Movie theater in Amuda, Syria

Amouda Cinema was a movie theater in Amuda town in Al-Hasakah Governorate of Syria. This cinema burned down in a fire in November 1960 and more than 200 children died inside it, it was believed to have been inspired by ethnic hatred towards Kurds.

== Fire ==
The victims were mostly Kurds younger than 14 years old. The cinema hall had a capacity of about 200 people, but about 500 children were watching the film at the time of fire.

The exits to the cinema had been padlocked and all of the cinema staff had left the building before the fire started. Authorities also prevented onlookers from attempting to save the children, claiming that it was too "dangerous". The children of regime officials did not attend the film. Two Syrian soldiers were stationed at the cinema's entrance. The cinema had four doors, none which were able to be opened during the fire. The film stock, which was old and worn out, caught fire and the flames spread to the wooden roof of the cinema hall.
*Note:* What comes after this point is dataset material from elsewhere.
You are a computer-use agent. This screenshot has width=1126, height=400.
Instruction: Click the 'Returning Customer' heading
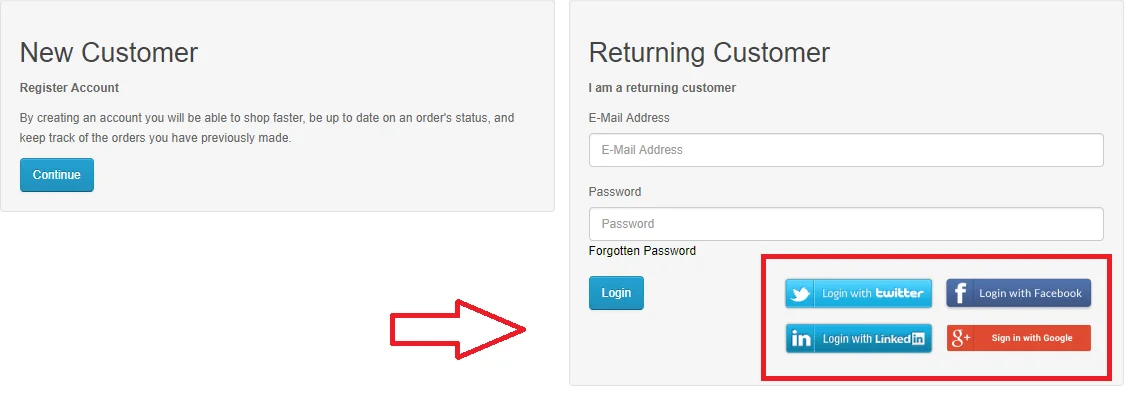[x=709, y=53]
Many of the victims died of suffocation after a cinema door closed into them. Some of the victims decided to jump off a balcony, but did not realize that the balcony was directly above an open well. A wooden beam fell onto and killed a man named Mohammed Said Agha Daqqouri, who saved 12 children from the fire before his death.

== Aftermath ==
The fire was never investigated by the Syrian government.

The fire permanently mentally and physically scarred a number of survivors. According to the head of Amuda, Muhammad Omar Sheikhmous, there was "not a house left in Amouda without a child martyred from it" as a result of the fire.

The rebuilding of the cinema started on 31 August 2024. The project's area is more than 1100 cubic meters and it costed .

==In culture==
Amouda is Burning is a documentary script about the Amouda Cinema fire by the Kurdish-Syrian writer and lawyer Hasan Draei.